▶ Problem to work on: Transcribe every record exactly as it appears.

▶ Given records:
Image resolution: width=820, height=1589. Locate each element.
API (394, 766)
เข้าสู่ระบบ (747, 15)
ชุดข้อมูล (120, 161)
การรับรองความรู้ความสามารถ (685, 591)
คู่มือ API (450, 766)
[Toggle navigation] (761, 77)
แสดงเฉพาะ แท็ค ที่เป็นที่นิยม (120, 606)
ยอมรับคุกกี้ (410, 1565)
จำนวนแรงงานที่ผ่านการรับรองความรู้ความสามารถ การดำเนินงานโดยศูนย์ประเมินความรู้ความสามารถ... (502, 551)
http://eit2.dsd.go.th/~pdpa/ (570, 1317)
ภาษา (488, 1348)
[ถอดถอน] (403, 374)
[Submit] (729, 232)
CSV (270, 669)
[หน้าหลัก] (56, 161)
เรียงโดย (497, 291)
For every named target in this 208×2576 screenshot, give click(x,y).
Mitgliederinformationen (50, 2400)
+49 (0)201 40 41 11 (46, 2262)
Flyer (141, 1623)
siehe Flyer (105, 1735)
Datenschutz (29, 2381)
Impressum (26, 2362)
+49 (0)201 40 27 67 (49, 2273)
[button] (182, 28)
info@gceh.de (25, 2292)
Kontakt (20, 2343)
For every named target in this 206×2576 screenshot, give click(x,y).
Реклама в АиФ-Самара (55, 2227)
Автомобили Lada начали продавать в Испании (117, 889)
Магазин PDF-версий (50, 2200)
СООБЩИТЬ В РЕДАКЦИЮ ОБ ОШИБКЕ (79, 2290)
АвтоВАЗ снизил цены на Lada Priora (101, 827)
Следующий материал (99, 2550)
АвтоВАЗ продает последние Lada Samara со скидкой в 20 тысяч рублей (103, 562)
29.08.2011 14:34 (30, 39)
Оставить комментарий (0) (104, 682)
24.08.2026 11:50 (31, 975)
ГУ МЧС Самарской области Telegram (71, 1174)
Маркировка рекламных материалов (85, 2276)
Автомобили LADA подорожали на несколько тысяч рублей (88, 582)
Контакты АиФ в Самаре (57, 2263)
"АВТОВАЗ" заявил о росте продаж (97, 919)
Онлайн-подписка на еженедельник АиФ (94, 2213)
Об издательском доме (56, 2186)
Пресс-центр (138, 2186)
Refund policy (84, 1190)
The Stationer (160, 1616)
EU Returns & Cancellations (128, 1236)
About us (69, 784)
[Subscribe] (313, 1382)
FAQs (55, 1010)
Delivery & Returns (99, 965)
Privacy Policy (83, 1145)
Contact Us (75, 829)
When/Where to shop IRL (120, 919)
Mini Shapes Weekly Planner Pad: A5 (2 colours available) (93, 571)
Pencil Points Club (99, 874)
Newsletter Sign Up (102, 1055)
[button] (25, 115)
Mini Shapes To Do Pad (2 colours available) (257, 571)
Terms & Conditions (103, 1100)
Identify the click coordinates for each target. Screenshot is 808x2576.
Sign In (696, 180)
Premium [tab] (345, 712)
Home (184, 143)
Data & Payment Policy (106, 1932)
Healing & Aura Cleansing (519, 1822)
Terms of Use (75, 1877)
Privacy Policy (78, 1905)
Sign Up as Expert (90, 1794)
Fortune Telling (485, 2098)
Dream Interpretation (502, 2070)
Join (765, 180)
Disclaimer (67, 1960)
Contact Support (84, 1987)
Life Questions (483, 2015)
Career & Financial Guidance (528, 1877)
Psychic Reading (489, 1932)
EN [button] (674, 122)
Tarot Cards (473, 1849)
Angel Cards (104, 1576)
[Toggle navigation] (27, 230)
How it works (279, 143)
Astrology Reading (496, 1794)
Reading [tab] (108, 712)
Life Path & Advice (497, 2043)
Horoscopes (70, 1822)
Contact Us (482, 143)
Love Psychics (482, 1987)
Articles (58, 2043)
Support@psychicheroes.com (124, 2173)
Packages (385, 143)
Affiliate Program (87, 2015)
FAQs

▶ Solution for this problem:
Image resolution: width=820, height=1589. Locate each element.
API (394, 766)
เข้าสู่ระบบ (747, 15)
ชุดข้อมูล (120, 161)
การรับรองความรู้ความสามารถ (685, 591)
คู่มือ API (450, 766)
[Toggle navigation] (761, 77)
แสดงเฉพาะ แท็ค ที่เป็นที่นิยม (120, 606)
ยอมรับคุกกี้ (410, 1565)
จำนวนแรงงานที่ผ่านการรับรองความรู้ความสามารถ การดำเนินงานโดยศูนย์ประเมินความรู้ความสามารถ... (502, 551)
http://eit2.dsd.go.th/~pdpa/ (570, 1317)
ภาษา (488, 1348)
[ถอดถอน] (403, 374)
[Submit] (729, 232)
CSV (270, 669)
[หน้าหลัก] (56, 161)
เรียงโดย (497, 291)
For every named target in this 208×2576 screenshot, give click(x,y).
Mitgliederinformationen (50, 2400)
+49 (0)201 40 41 11 (46, 2262)
Flyer (141, 1623)
siehe Flyer (105, 1735)
Datenschutz (29, 2381)
Impressum (26, 2362)
+49 (0)201 40 27 67 (49, 2273)
[button] (182, 28)
info@gceh.de (25, 2292)
Kontakt (20, 2343)
For every named target in this 206×2576 screenshot, give click(x,y).
Реклама в АиФ-Самара (55, 2227)
Автомобили Lada начали продавать в Испании (117, 889)
Магазин PDF-версий (50, 2200)
СООБЩИТЬ В РЕДАКЦИЮ ОБ ОШИБКЕ (79, 2290)
АвтоВАЗ снизил цены на Lada Priora (101, 827)
Следующий материал (99, 2550)
АвтоВАЗ продает последние Lada Samara со скидкой в 20 тысяч рублей (103, 562)
29.08.2011 14:34 (30, 39)
Оставить комментарий (0) (104, 682)
24.08.2026 11:50 (31, 975)
ГУ МЧС Самарской области Telegram (71, 1174)
Маркировка рекламных материалов (85, 2276)
Автомобили LADA подорожали на несколько тысяч рублей (88, 582)
Контакты АиФ в Самаре (57, 2263)
"АВТОВАЗ" заявил о росте продаж (97, 919)
Онлайн-подписка на еженедельник АиФ (94, 2213)
Об издательском доме (56, 2186)
Пресс-центр (138, 2186)
Refund policy (84, 1190)
The Stationer (160, 1616)
EU Returns & Cancellations (128, 1236)
About us (69, 784)
[Subscribe] (313, 1382)
FAQs (55, 1010)
Delivery & Returns (99, 965)
Privacy Policy (83, 1145)
Contact Us (75, 829)
When/Where to shop IRL (120, 919)
Mini Shapes Weekly Planner Pad: A5 (2 colours available) (93, 571)
Pencil Points Club (99, 874)
Newsletter Sign Up (102, 1055)
[button] (25, 115)
Mini Shapes To Do Pad (2 colours available) (257, 571)
Terms & Conditions (103, 1100)
Identify the click coordinates for each target. Screenshot is 808x2576.
Sign In (696, 180)
Premium [tab] (345, 712)
Home (184, 143)
Data & Payment Policy (106, 1932)
Healing & Aura Cleansing (519, 1822)
Terms of Use (75, 1877)
Privacy Policy (78, 1905)
Sign Up as Expert (90, 1794)
Fortune Telling (485, 2098)
Dream Interpretation (502, 2070)
Join (765, 180)
Disclaimer (67, 1960)
Contact Support (84, 1987)
Life Questions (483, 2015)
Career & Financial Guidance (528, 1877)
Psychic Reading (489, 1932)
EN [button] (674, 122)
Tarot Cards (473, 1849)
Angel Cards (104, 1576)
[Toggle navigation] (27, 230)
How it works (279, 143)
Astrology Reading (496, 1794)
Reading [tab] (108, 712)
Life Path & Advice (497, 2043)
Horoscopes (70, 1822)
Contact Us (482, 143)
Love Psychics (482, 1987)
Articles (58, 2043)
Support@psychicheroes.com (124, 2173)
Packages (385, 143)
Affiliate Program (87, 2015)
FAQs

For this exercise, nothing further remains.